• Aufgabenstellung:
Zähle im folgenden Material die Zeilen, in denen die Zeichenfolge „menu“ vorkommt. Gib ausschließlich die Anzahl an.

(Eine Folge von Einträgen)
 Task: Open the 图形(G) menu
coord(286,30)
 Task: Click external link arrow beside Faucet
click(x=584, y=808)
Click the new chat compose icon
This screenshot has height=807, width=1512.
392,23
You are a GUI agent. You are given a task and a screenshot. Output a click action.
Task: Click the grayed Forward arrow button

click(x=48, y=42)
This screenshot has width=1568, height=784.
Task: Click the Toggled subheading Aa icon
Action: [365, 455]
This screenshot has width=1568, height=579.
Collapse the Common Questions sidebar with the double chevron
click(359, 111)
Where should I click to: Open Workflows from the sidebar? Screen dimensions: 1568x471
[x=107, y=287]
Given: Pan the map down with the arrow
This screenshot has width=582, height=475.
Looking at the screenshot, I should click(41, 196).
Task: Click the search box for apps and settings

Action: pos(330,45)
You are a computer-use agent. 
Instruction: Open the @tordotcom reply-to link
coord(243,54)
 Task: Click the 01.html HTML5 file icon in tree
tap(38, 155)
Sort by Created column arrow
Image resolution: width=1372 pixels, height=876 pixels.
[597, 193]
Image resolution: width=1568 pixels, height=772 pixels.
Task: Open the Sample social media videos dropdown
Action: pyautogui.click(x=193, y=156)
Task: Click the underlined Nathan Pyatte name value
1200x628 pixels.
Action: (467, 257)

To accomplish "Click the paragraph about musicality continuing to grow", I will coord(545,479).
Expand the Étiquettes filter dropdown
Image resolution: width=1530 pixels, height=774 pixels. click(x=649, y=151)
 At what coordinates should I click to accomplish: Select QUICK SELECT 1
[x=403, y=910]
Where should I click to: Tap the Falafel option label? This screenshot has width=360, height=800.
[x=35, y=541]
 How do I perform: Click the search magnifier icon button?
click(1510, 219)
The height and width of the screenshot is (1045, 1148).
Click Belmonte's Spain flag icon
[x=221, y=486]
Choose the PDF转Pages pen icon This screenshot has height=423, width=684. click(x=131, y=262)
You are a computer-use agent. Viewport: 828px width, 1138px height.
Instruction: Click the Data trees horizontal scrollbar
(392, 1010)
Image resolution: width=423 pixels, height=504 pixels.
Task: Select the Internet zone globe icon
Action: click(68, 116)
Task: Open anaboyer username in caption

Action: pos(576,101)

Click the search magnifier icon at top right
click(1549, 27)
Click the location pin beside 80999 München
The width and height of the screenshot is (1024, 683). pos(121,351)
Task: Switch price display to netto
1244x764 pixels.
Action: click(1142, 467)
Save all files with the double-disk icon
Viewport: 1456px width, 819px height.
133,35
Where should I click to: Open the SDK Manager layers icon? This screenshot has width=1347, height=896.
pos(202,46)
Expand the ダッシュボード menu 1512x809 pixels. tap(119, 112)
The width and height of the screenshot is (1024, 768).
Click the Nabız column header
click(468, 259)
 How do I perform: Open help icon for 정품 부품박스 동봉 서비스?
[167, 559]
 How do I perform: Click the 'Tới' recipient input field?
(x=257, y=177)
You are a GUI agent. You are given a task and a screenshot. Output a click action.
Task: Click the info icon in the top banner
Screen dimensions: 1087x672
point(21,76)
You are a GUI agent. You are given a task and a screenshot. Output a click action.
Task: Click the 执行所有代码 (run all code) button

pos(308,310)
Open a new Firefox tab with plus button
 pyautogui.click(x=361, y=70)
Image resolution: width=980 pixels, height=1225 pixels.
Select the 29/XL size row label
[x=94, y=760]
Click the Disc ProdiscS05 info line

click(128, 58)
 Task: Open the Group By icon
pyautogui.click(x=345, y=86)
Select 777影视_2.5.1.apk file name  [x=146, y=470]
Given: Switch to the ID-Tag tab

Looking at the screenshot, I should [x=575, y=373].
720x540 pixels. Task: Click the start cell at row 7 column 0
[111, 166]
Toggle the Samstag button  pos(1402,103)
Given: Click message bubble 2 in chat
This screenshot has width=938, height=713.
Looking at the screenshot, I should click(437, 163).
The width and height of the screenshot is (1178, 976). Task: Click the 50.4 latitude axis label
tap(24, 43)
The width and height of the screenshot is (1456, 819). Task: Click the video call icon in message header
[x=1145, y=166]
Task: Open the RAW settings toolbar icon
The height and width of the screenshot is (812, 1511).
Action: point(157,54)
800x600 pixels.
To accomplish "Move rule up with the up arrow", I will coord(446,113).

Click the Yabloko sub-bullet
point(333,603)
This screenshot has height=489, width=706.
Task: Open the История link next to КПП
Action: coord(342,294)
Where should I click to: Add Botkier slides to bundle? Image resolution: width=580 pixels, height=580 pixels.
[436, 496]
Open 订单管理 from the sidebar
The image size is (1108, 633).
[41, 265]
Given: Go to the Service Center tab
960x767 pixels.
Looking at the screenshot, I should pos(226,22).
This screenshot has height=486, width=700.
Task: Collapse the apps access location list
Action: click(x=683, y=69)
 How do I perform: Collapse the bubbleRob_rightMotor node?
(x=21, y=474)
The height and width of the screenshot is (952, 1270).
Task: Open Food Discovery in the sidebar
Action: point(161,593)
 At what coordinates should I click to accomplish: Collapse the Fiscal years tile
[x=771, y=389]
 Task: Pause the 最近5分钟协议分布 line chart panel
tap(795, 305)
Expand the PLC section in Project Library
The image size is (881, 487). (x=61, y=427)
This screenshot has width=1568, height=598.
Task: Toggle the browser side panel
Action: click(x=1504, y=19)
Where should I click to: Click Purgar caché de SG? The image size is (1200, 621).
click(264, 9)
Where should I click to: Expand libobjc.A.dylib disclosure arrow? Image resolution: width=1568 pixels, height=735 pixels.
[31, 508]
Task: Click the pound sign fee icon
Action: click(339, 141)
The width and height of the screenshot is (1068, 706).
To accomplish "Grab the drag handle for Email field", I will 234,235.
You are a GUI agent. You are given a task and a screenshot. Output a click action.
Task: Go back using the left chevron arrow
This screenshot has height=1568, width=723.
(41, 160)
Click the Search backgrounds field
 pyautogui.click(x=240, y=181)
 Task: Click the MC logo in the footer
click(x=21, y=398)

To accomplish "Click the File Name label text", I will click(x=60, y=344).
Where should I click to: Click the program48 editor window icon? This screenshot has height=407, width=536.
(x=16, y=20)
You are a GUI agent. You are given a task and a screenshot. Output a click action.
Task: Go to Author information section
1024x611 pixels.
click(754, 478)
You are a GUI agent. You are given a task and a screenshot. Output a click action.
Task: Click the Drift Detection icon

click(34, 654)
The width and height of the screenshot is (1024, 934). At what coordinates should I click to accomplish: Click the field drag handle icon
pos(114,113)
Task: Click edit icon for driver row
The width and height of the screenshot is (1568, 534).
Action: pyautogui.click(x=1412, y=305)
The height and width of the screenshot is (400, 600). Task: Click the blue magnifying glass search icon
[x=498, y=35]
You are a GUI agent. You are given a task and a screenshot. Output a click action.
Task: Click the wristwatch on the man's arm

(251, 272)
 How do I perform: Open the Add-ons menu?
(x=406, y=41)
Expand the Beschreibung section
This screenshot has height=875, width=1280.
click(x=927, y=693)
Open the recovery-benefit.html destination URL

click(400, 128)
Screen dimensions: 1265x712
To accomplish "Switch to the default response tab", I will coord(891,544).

• Lösung:
3